The decision to abolish the law has been taken following Turkey’s attempt to prosecute a German satirist. MPs of two Dutch Liberal parties Volkspartij voor Vrijheid en Democratie (VVD) and Democraten 66 (D66) demanded to the government to abolish the low earlier this week, as stated by Dutch News.nl.
Jan Böhmermann, a satirist from Germany, has been facing prosecution due to a similar legislation in Germany and some people in the Netherlands do not want that to happen to the people from the country. Böhmermann read out an offensive poem about the Turkish president, Recep Tayyip Erdoğan, on TV. He faces up to 5 years in prison.
Böhmermann is now under police protection and the German government has approved a criminal inquiry on the issue using a low concerning insult against foreign leaders of state.

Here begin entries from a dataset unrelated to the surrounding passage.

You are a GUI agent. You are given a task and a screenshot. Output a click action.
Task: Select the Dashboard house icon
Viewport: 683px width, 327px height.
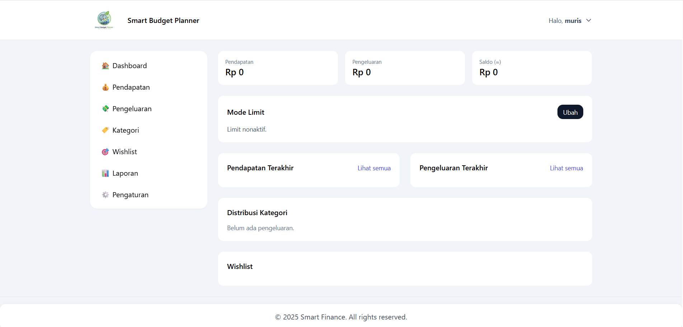click(x=105, y=66)
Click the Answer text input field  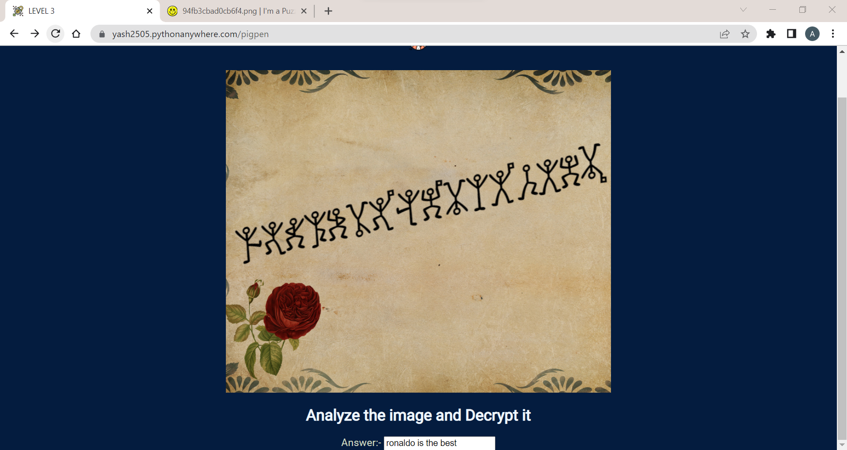coord(439,443)
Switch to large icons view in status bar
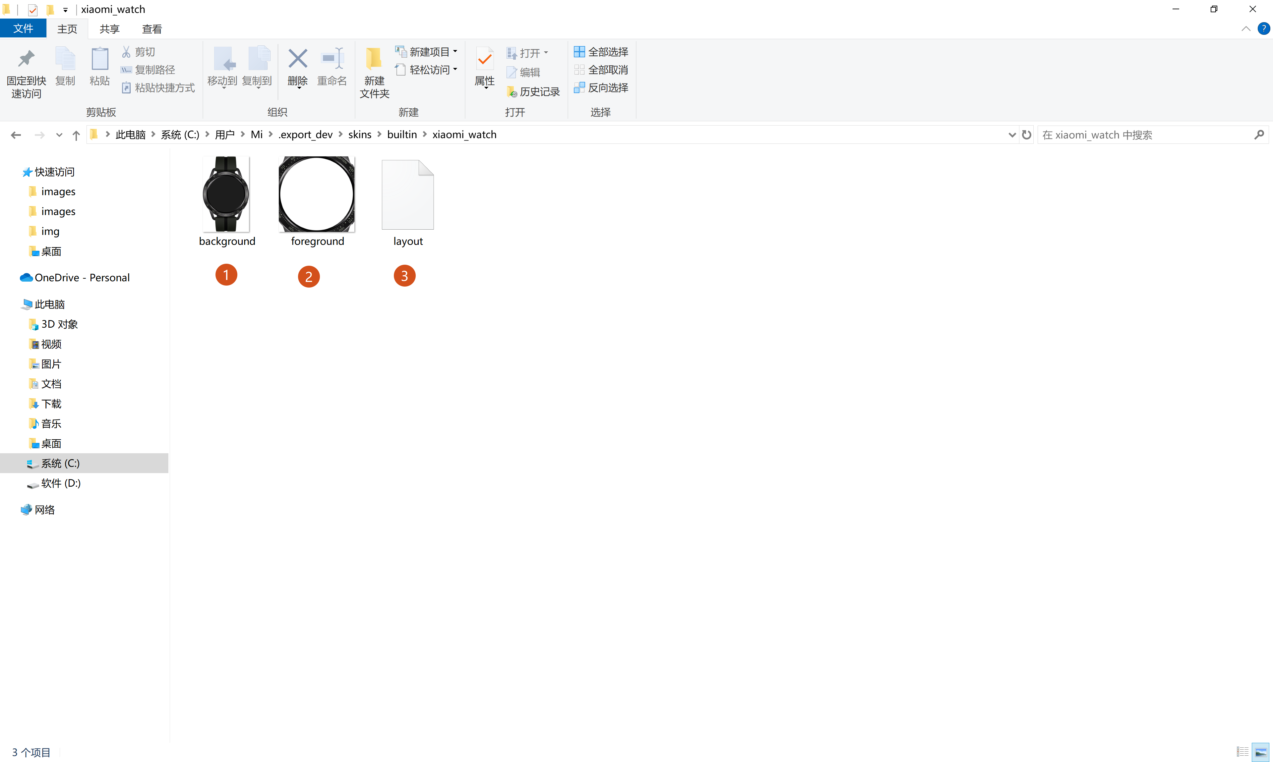Viewport: 1273px width, 762px height. (x=1261, y=752)
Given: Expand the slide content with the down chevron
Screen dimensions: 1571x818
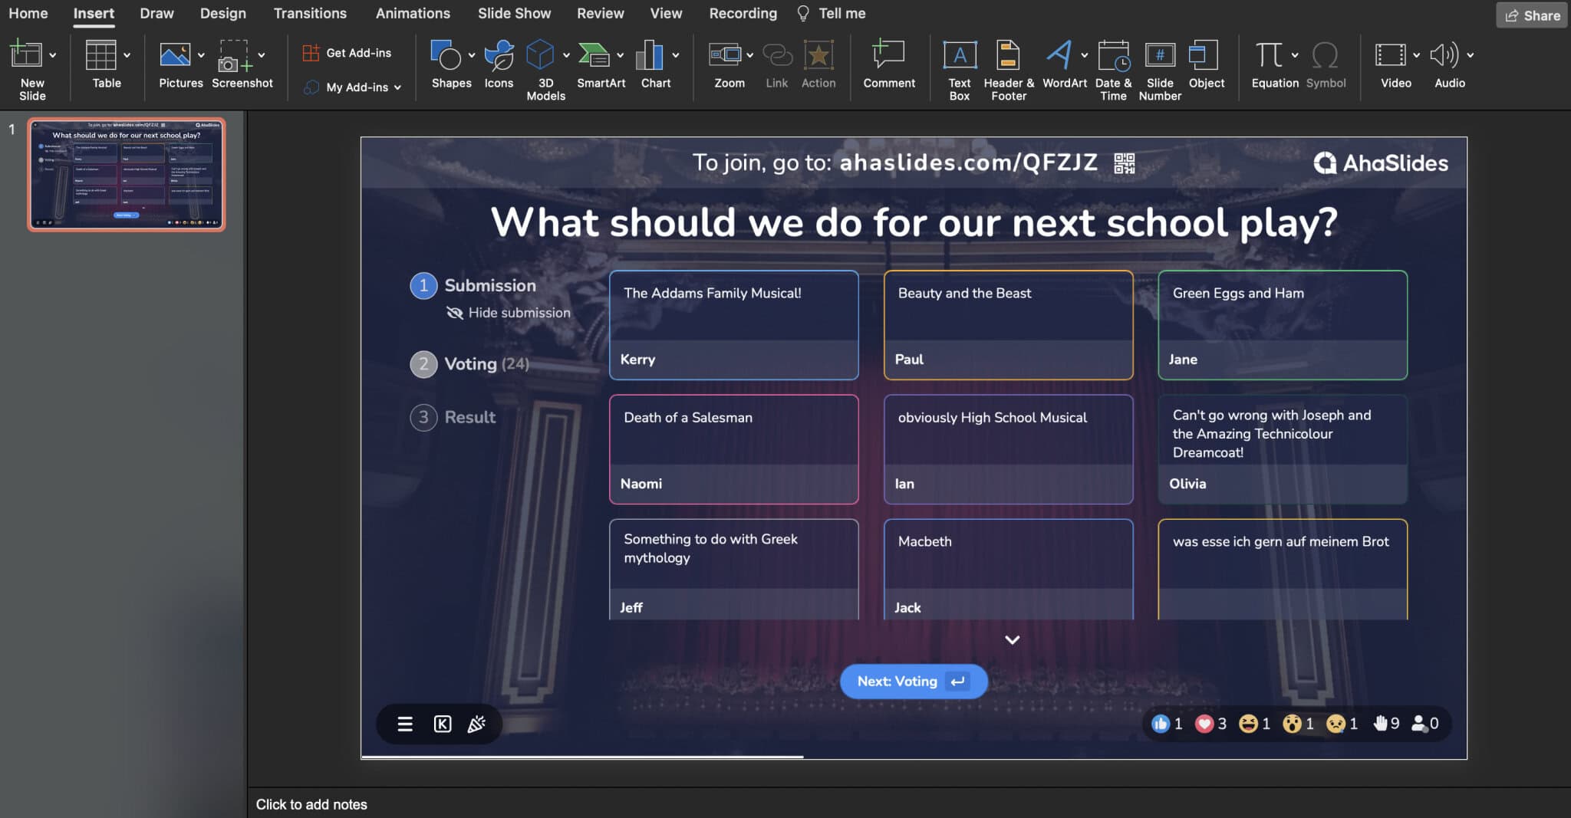Looking at the screenshot, I should point(1012,639).
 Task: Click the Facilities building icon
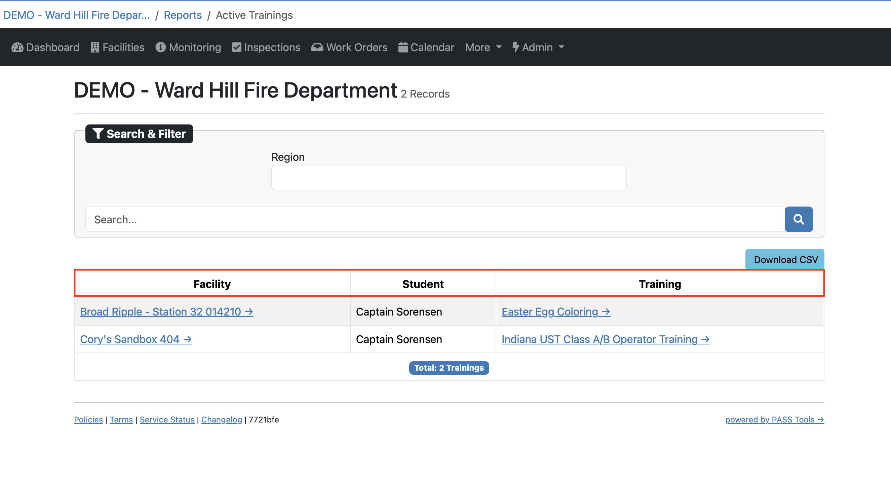point(94,47)
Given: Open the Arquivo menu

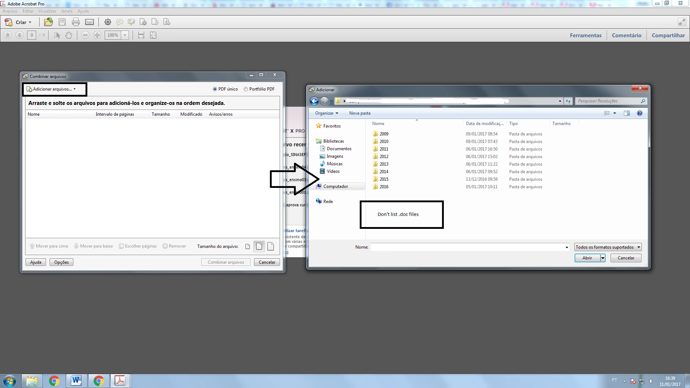Looking at the screenshot, I should point(10,11).
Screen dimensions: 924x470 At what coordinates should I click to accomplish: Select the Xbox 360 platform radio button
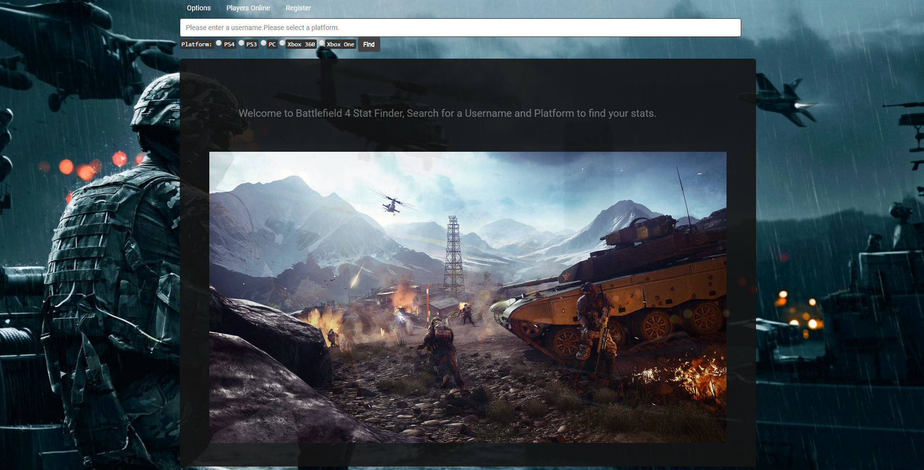282,43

However, German Chancellor Angela Merkel is facing a rebellion. A senior minister is planning to present a bill in parliament to abolish the law before the case reaches the court, The Telegraph reported. The Justice Minister, Heiko Maas has planned a legislation and he will present it before the parliament very soon.
Dutch comedian Hans Teeuwen in a news channel supported Böhmermann and attacked the Turkish president with sexual allegations.
The Netherlands’ justice minister, Ard van der Steur stated that he is considering whether the proposal can be given priority in the parliament, but the minister confirmed that he has no plan to remove the ban on insulting the Dutch monarch.
The law was not used for many decades in the Netherlands. Last time it was used in 1968 when the writer, Geert Mark who was working in a student’s newspaper, then, was fined for comparing US president Lyndon Johnson to a war criminal.
Notably, President Erdogan’s son was accused of money laundering and bringing unauthorised money into the country, recently.